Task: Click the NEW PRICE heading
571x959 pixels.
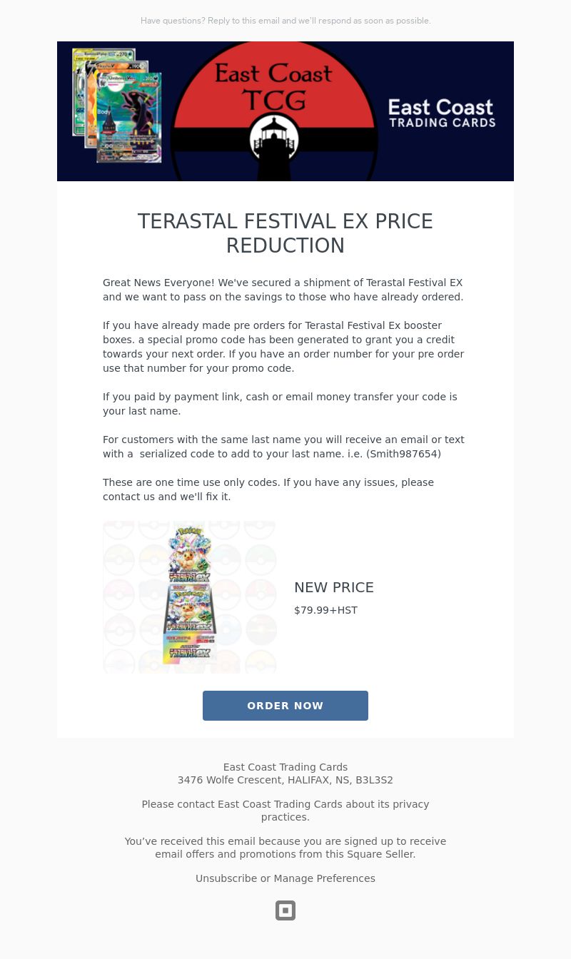Action: tap(334, 587)
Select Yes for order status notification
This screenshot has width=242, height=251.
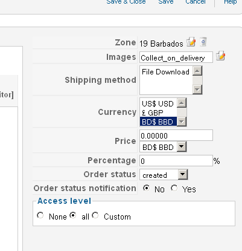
---*---
Repeat the records above exactly, leaving out the pictures.

= Result =
Task: Click the NEW PRICE heading
571x959 pixels.
Action: tap(334, 587)
Select Yes for order status notification
This screenshot has width=242, height=251.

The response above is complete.